Could you turn the material from the line with "Task: Bookmark this tweet" to the line with "Action: 87,576", both included, into a JSON list of strings, one string per line and no blank lines?

### MATERIAL TO PROCESS
####

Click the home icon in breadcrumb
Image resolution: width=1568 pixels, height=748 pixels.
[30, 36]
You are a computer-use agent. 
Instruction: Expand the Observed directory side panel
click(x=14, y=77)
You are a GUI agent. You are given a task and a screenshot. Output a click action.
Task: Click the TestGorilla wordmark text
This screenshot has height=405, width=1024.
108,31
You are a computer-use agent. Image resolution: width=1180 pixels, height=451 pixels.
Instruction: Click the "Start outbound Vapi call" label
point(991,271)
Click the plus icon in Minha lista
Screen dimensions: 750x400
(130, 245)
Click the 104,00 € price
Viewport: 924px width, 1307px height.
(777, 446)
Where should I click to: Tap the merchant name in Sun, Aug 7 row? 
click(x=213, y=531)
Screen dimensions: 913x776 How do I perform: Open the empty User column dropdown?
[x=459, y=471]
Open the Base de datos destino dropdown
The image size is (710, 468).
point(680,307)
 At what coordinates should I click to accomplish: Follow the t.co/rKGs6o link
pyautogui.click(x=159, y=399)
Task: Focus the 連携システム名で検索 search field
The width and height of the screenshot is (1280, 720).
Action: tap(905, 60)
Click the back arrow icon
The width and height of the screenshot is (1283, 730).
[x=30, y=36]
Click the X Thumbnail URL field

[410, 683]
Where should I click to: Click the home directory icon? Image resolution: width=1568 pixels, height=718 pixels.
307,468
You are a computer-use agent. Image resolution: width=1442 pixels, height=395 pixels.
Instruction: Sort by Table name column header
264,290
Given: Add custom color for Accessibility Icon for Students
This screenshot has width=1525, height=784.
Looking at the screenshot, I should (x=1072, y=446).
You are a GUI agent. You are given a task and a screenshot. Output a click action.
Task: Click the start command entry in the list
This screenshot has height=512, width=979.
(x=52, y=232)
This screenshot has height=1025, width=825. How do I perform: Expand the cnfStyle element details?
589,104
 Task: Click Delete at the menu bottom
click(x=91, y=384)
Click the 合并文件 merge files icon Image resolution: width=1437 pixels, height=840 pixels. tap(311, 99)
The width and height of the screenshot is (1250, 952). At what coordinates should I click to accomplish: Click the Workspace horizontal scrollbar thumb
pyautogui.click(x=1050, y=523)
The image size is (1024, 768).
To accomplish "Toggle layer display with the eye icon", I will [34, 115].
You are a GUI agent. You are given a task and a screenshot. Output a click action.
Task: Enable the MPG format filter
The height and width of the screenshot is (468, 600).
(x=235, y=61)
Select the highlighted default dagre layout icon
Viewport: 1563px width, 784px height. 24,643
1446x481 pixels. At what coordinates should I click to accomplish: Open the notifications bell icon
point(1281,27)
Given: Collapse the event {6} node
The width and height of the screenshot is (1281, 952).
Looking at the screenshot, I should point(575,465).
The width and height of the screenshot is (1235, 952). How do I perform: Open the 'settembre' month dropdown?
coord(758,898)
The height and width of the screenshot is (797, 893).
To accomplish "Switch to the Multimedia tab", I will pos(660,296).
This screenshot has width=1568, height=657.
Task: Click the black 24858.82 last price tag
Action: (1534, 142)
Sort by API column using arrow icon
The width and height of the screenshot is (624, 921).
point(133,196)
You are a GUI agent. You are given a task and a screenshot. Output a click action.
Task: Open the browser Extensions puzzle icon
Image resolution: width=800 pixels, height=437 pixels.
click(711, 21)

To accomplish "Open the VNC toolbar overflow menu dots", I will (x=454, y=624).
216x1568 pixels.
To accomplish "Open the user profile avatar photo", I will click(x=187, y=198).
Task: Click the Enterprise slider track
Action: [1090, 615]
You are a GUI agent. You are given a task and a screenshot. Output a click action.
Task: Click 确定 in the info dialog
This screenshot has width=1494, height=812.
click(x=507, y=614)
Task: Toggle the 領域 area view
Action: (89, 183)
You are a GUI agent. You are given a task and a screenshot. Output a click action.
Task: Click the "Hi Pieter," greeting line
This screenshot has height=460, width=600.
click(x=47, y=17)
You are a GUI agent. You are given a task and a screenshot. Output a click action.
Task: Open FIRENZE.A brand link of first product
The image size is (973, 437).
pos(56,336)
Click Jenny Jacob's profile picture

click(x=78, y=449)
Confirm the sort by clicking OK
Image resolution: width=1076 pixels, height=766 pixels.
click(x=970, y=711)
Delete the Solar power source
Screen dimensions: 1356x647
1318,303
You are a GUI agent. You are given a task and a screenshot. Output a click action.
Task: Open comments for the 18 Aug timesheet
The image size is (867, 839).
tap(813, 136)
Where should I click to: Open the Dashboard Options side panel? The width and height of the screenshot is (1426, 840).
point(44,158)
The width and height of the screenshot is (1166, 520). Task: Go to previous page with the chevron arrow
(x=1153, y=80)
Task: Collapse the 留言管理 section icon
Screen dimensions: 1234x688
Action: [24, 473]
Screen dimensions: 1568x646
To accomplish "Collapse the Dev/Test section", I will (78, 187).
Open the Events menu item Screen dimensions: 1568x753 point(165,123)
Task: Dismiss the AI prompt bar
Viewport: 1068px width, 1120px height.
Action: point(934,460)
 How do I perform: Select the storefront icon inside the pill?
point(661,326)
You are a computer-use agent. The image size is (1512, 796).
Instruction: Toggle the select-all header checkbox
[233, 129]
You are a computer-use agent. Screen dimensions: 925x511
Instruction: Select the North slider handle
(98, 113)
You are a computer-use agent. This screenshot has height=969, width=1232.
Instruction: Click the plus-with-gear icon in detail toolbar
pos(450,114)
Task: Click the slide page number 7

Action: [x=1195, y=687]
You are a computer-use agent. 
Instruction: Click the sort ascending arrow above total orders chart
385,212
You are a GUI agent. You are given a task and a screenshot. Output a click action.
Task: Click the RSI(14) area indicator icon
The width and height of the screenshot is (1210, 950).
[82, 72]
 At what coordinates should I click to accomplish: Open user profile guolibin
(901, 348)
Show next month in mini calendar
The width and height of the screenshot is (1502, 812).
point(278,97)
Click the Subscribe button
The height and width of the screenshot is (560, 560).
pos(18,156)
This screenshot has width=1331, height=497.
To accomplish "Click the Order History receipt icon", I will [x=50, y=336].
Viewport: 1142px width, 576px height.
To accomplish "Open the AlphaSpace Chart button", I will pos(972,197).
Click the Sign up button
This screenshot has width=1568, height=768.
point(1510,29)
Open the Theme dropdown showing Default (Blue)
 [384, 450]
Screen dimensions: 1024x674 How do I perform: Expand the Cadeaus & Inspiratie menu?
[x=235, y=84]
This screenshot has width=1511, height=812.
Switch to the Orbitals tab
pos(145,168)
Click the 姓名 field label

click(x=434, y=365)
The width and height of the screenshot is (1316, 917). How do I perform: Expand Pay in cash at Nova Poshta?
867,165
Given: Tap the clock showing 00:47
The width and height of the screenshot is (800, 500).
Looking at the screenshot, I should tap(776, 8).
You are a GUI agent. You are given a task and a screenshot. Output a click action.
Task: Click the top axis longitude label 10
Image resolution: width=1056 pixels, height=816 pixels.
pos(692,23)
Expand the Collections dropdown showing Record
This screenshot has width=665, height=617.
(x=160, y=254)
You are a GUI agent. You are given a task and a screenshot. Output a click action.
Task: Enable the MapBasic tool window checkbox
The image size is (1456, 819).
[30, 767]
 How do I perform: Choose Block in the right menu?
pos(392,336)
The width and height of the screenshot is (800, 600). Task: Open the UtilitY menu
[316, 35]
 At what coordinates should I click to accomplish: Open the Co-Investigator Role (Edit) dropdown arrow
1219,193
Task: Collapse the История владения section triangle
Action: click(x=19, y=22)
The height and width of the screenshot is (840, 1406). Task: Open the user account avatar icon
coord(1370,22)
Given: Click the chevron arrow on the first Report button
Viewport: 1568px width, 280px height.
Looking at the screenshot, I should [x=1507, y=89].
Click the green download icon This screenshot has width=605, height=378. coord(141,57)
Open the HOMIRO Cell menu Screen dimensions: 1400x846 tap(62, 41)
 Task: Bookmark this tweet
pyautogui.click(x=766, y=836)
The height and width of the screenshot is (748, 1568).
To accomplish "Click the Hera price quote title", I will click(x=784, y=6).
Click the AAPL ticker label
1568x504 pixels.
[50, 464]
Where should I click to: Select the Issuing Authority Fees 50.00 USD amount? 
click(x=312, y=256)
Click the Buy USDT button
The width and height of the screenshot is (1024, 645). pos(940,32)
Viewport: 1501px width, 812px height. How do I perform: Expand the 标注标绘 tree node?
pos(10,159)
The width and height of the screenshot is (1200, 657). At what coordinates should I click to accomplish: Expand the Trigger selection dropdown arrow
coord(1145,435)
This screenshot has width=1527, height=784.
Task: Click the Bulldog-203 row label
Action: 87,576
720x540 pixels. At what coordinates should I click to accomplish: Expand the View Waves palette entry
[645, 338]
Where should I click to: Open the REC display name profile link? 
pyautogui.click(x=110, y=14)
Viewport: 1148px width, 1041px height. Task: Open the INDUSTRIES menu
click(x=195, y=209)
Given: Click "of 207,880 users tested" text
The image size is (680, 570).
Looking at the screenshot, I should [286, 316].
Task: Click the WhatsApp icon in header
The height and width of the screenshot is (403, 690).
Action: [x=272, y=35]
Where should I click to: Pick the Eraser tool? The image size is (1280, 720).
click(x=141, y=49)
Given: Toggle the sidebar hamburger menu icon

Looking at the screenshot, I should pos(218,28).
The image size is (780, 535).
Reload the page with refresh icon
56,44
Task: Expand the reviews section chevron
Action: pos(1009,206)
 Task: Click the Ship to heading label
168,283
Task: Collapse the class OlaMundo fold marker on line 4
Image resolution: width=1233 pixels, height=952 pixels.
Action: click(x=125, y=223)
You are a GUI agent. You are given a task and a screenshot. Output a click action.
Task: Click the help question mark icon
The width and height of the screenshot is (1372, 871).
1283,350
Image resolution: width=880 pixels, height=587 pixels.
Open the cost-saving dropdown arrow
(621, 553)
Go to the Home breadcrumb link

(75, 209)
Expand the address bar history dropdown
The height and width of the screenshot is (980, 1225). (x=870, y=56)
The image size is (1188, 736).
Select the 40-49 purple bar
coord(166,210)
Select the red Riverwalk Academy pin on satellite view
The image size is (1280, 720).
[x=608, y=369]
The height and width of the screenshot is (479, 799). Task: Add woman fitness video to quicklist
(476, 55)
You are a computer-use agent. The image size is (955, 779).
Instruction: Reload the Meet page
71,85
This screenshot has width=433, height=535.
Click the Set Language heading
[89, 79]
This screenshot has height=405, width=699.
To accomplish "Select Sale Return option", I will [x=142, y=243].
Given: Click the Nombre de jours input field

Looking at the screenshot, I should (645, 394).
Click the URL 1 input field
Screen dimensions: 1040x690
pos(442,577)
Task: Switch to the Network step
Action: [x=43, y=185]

####

### WRITTEN SOLUTION
[
  " Task: Bookmark this tweet",
  "pyautogui.click(x=766, y=836)",
  "The height and width of the screenshot is (748, 1568).",
  "To accomplish \"Click the Hera price quote title\", I will click(x=784, y=6).",
  "Click the AAPL ticker label",
  "1568x504 pixels.",
  "[50, 464]",
  "Where should I click to: Select the Issuing Authority Fees 50.00 USD amount? ",
  "click(x=312, y=256)",
  "Click the Buy USDT button",
  "The width and height of the screenshot is (1024, 645). pos(940,32)",
  "Viewport: 1501px width, 812px height. How do I perform: Expand the 标注标绘 tree node?",
  "pos(10,159)",
  "The width and height of the screenshot is (1200, 657). At what coordinates should I click to accomplish: Expand the Trigger selection dropdown arrow",
  "coord(1145,435)",
  "This screenshot has width=1527, height=784.",
  "Task: Click the Bulldog-203 row label",
  "Action: 87,576"
]